• _TASK DETAILS_:
Continue the text on the 1998–99 Elitserien men's handball season from its last sentence.

Elitserien

Tournament information
- Sport: Handball
- Teams: 12

Final positions
- Champions: HK Drott (9th title)
- Runner-up: Redbergslids IK

= 1998–99 Elitserien (men's handball) =

Swedish handball season

The 1998–99 Elitserien was the 65th season of the top division of Swedish handball. HK Drott won the regular season and also won the playoffs to claim their ninth Swedish title.

• _INPUT DATA_:

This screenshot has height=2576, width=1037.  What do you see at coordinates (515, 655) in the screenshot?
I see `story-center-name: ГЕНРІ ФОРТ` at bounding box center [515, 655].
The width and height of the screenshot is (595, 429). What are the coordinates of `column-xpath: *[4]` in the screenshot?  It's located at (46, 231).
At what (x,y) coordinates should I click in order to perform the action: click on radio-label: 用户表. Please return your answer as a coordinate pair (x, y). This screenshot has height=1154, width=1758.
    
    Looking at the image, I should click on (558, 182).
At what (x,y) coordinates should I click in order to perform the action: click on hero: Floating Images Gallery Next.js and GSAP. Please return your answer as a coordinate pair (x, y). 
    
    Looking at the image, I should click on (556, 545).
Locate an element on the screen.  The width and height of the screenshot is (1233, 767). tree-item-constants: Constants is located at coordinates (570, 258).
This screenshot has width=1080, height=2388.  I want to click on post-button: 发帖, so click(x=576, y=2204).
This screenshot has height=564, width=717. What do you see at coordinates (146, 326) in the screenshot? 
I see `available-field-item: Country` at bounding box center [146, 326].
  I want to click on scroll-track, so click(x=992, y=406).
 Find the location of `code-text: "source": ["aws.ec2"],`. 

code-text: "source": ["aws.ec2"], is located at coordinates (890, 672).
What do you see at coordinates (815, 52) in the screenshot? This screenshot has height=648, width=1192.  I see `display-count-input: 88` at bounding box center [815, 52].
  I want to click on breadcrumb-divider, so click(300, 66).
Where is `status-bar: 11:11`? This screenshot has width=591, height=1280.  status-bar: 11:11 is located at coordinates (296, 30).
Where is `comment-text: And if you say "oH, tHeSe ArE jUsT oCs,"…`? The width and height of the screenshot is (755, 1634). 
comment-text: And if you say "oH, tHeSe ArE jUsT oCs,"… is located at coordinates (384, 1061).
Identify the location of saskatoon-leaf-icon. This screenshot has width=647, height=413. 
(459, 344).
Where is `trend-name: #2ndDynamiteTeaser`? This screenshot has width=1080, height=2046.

• _REPLY TO THE EXERCISE_:
==Format==
12 teams competed in the league. The league was split into an autumn league and a spring league. The eight highest placed teams in the autumn league qualified for the spring league, whereas the four lowest placed teams qualified for Allsvenskan along with the highest placed teams from the autumn season of Division I (the second level). The six highest placed teams in the spring season of Elitserien qualified for the quarterfinals, whereas the two lowest placed teams qualified for the preliminary round of the playoffs, along with the two highest placed teams of Allsvenskan.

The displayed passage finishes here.